Image Credit: ARM
VB: Cloud gaming has progressed. How would you describe the state of it right now? There was some early excitement around companies like OnLive. They ran into a wall, but they kept on going. Nvidia has also made some big investments in cloud technology.
Herbst: We’re investing heavily in the technology that allows cloud gaming to proceed. I’d say we’re in the rational phase of that business. You have a few companies that look to be building nice businesses based on that, and the initial overhype is gone. Now people are rolling up their sleeves and figuring out how to build businesses that make economic sense based on the technology. We’re seeing good traction.
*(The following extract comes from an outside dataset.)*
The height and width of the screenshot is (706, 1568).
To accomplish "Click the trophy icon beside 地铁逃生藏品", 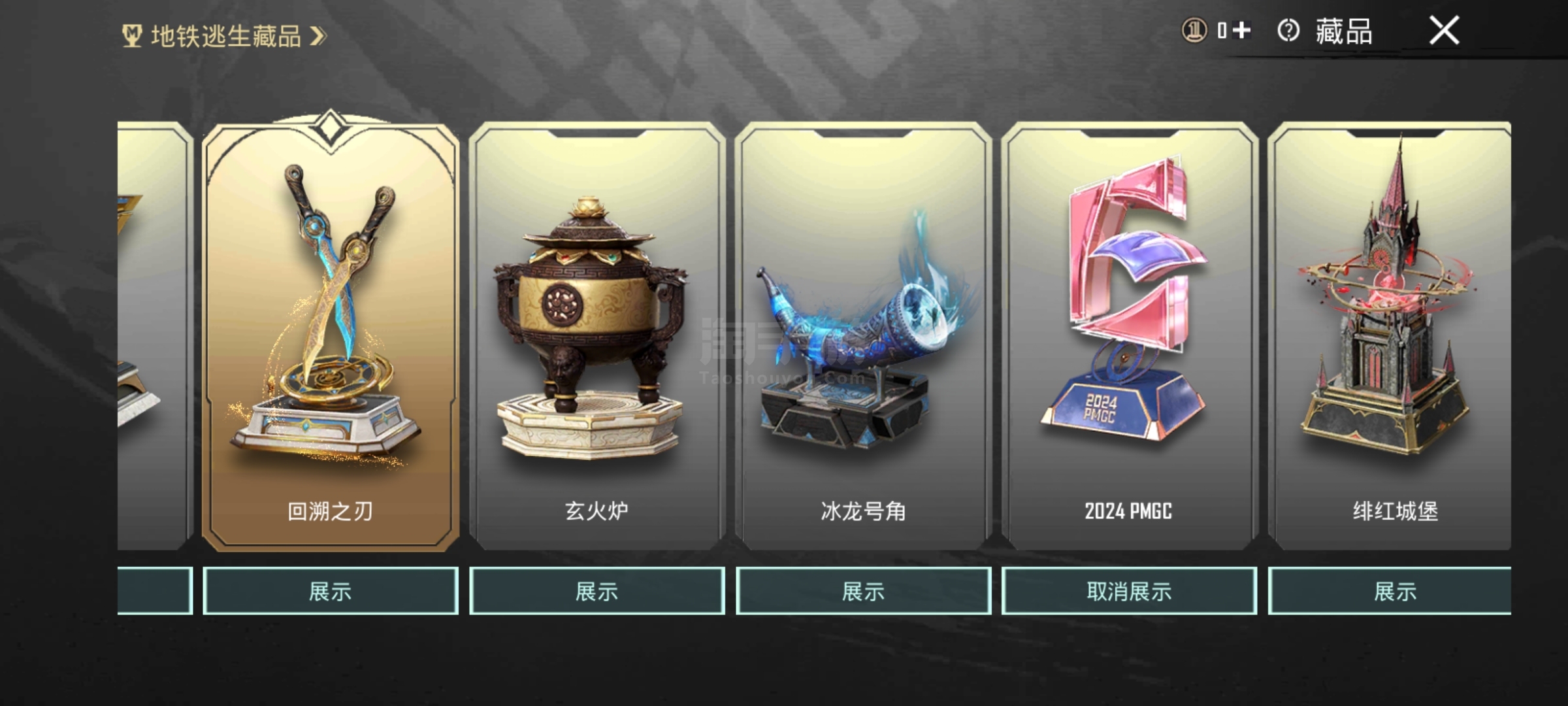I will [132, 36].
We have G-cluster coming to present at the CEO On Stage portion of the event this year. Last year we had Playcast and Ubitus. We’ve spent a lot of time with these companies. We want them to be very successful. I think they will be. They’re on their way.
Above: Tegra K1
Image Credit: Nvidia
VB: Some of the challenge, the technological challenge there, is how to deliver gaming over the cloud efficiently, right? Without consuming too many resources in any one part of the system, like bandwidth.
Herbst: The technology’s now proven, I think. It’s a question of getting the business model to work. You do need to be as efficient as possible with your use of the hardware, because having a 1:1 relationship between the GPU and the user doesn’t work from an economic standpoint. But it’s clear to us that the technology works. There is enough bandwidth. We’ve seen successful deployments already.
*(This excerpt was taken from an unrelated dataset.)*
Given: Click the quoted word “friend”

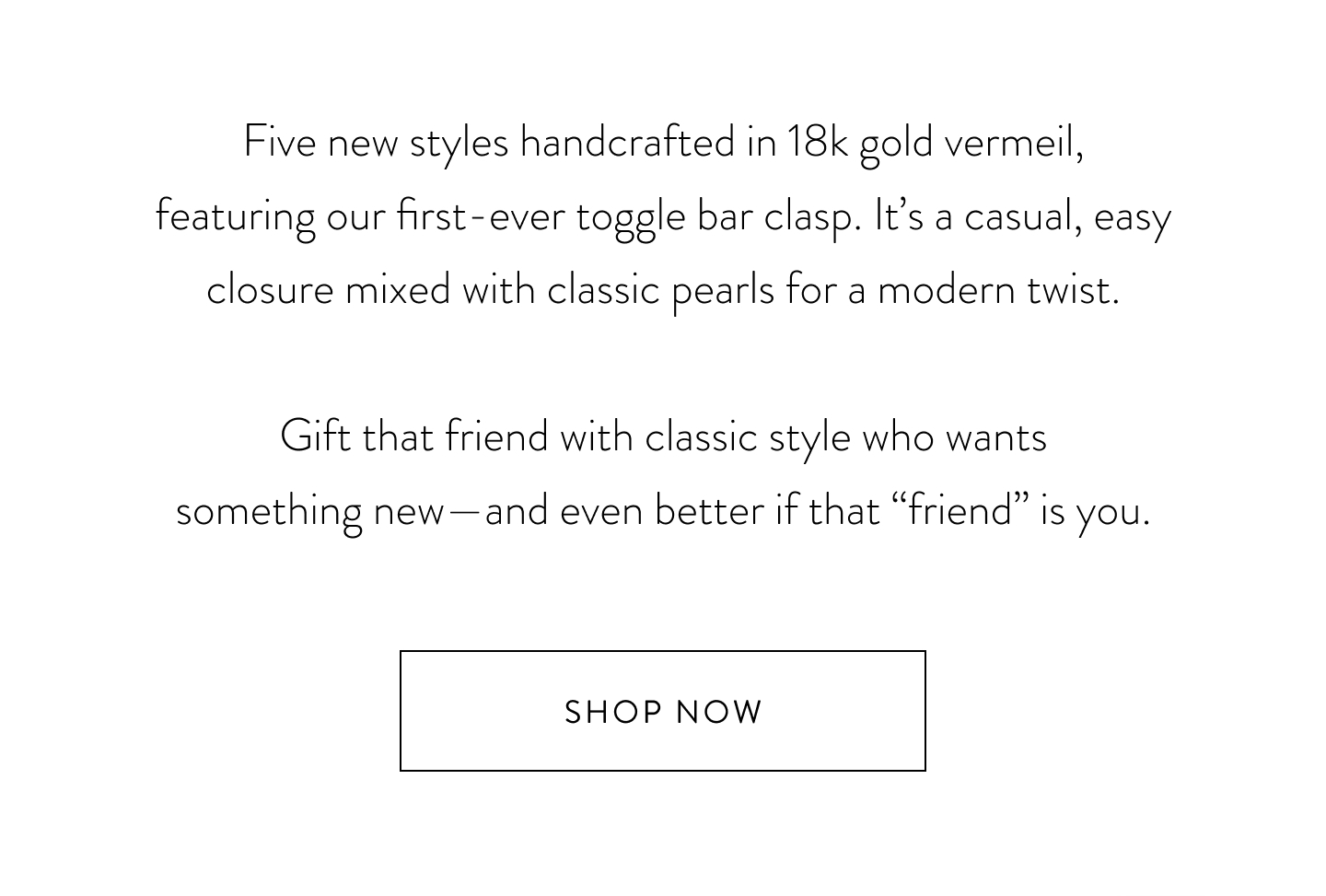Looking at the screenshot, I should click(x=960, y=510).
The other piece of building a cloud gaming service is that you have to have the content. There are a few companies that have spent the time and the resources and the money to go out and get all the content together. It’s more of a question of the business model right now, as opposed to the technology, which is already there.
VB: What do you think of regional differences, and the opportunities for startups in different regions? Asia is starting to stand out in a lot of ways. If you look at M&A in the game business, nine out of 10 deals have Asian buyers.
Herbst: It probably makes sense in the game business. What we see in terms of startups that are using GPUs to build their business is that it’s a worldwide phenomenon. We see a lot of people in Israel doing things in high-performance computing and computer vision. We tend to see a lot of companies in Europe that do things around visualization. We see companies all over doing GPU-based businesses in finance and big data.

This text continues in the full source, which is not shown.